2) Solar Senior Capital Ltd (NASDAQ:SUNS)

Sector Financial
Industry Asset Management
Market Cap $167.48M
Beta -
Click to enlarge

SUNS stock chart

Key Metrics

Net Margin 50.88%
Earnings Per Share Growth Rate 121.00%
Long Term Debt/Equity Ratio 0.00
Debt/Equity Ratio 0.00
Short Interest 3.41%
Click to enlarge

Solar Senior Capital Ltd., a business development company, provides investment management services in the United States. The company primarily invests in senior secured loans, including first lien, unitranche, and second lien debt instruments. It serves middle-market companies.
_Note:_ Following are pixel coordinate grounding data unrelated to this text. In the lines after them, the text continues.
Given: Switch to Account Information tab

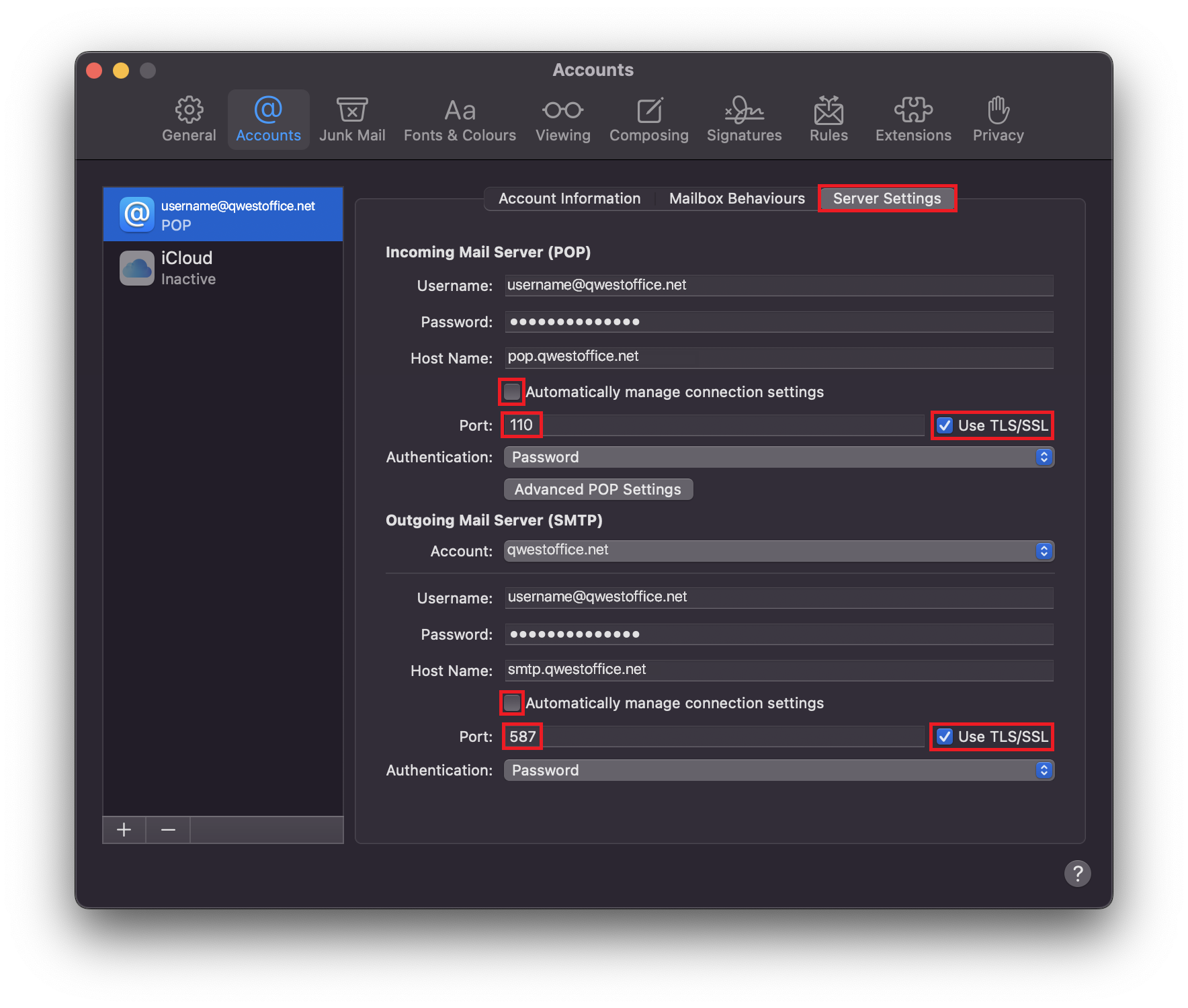Looking at the screenshot, I should click(x=569, y=199).
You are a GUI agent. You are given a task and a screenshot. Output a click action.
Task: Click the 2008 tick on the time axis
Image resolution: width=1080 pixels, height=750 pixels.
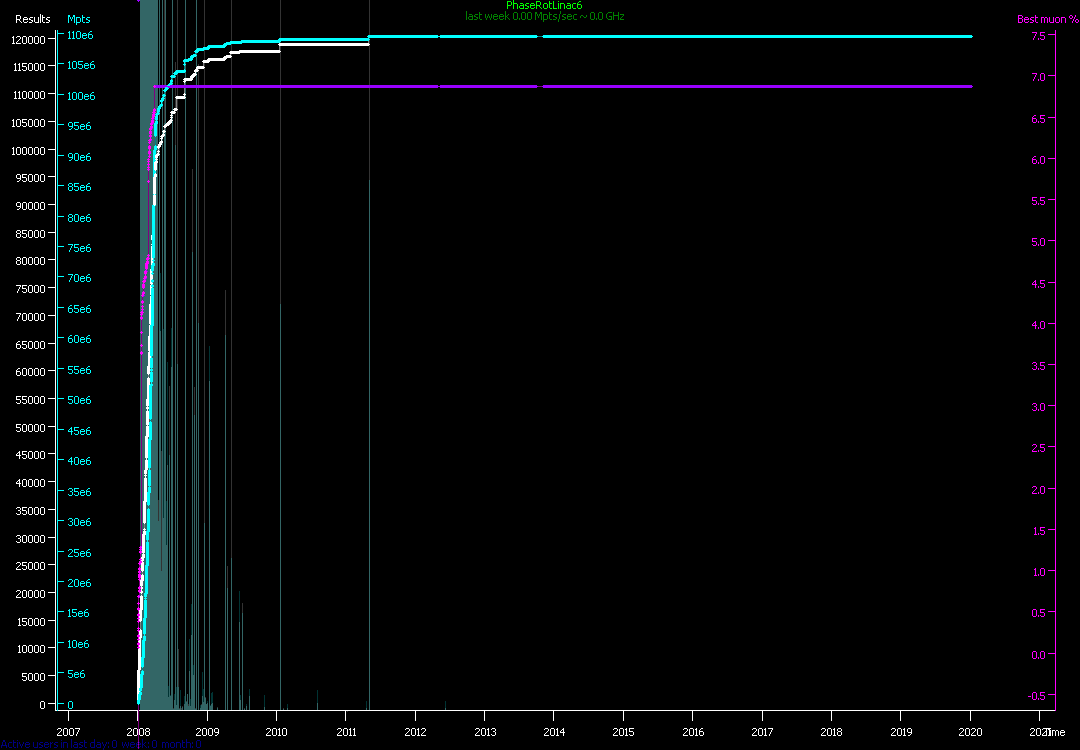[x=138, y=732]
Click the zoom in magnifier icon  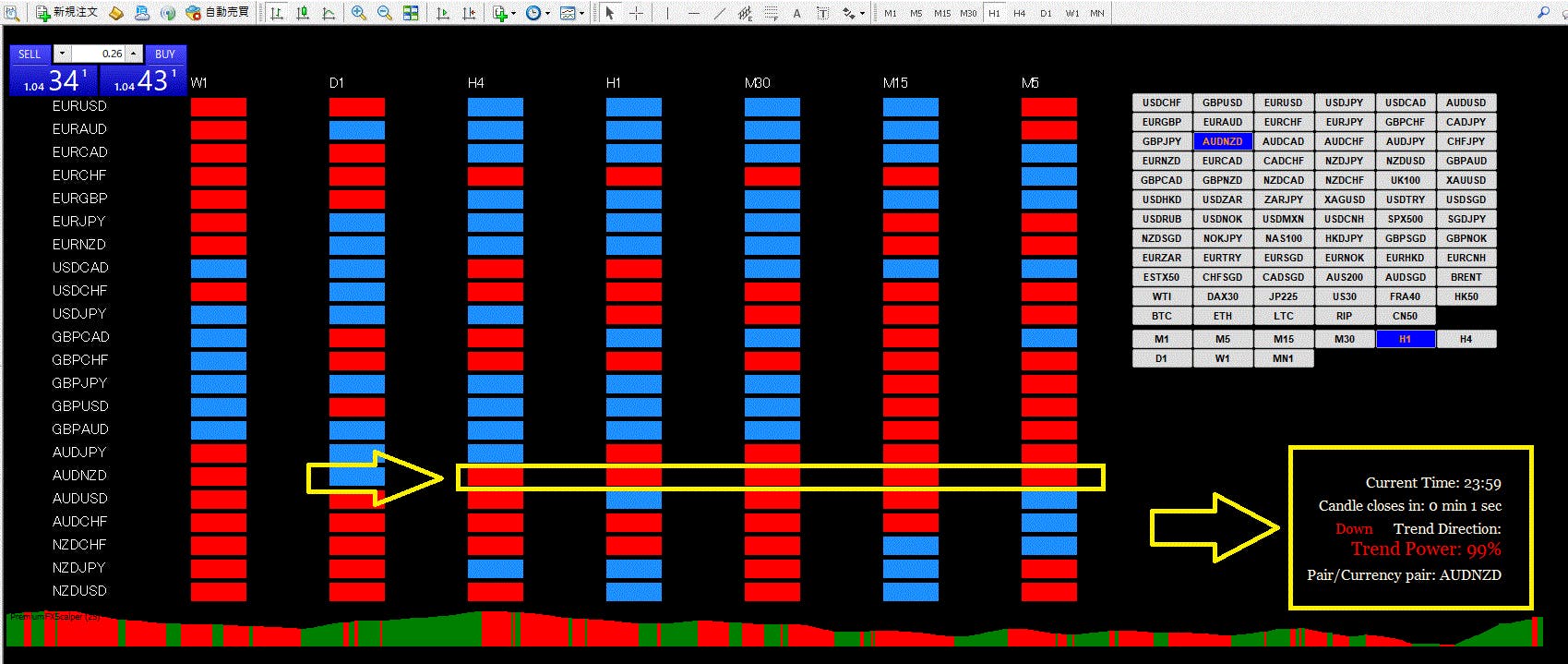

The company was founded in 2010 and is headquartered in New York, New York.

3) Preferred Bank (NASDAQ:PFBC)

Sector Financial
Industry Regional - Pacific Banks
Market Cap $171.34M
Beta 0.59
Click to enlarge

PFBC stock chart

Key Metrics

Net Margin 49.60%
Earnings Per Share Growth Rate 115.16%
Long Term Debt/Equity Ratio 0.00
Debt/Equity Ratio 0.00
Short Interest 3.47%
Click to enlarge

Preferred Bank operates as a commercial bank in California. The company provides a range of deposit and loan products and services to small and mid-sized businesses and their owners, entrepreneurs, real estate developers and investors, professionals, and high net worth individuals. Its deposit products include checking, savings, negotiable order of withdrawal, and money market deposit accounts; fixed-rate and fixed maturity retail certificates of deposit; and individual retirement accounts and non-retail certificates of deposit.

The company also provides construction loans and mini-permanent loans for residential, commercial, industrial, and other income producing properties; working capital loans, equipment financing, and commercial real estate loans; and international trade finance, including commercial and standby letters of credit, acceptance financing, documentary collections, foreign draft collections, international wires, and foreign exchange to international trade finance customers. In addition, it offers various private banking services to wealthy individuals residing in the Pacific Rim area with residences, real estate investments, or businesses in Southern California.

Further, it provides various personal banking services to physicians, accountants, attorneys, business managers, and other professionals; and a range of deposit products and related services, such as safe deposit boxes, account reconciliation, courier service, and cash management services to the manufacturing, service, and distribution companies. The company operates 10 branches in Los Angeles, Orange, Ventura, Riverside, and San Bernardino counties. Preferred Bank was founded in 1991 and is headquartered in Los Angeles, California.

*Company profiles were sourced from Google Finance and Yahoo Finance. Financial data was sourced from Finviz on 09/04/2012.

Disclosure: I have no positions in any stocks mentioned, and no plans to initiate any positions within the next 72 hours.

Business Relationship Disclaimer: This article was prepared for ZetaKap Media by one of our full-time analysts. We did not receive compensation for this article (other than from Seeking Alpha), and we have no business relationship with any company whose stock is mentioned in this article.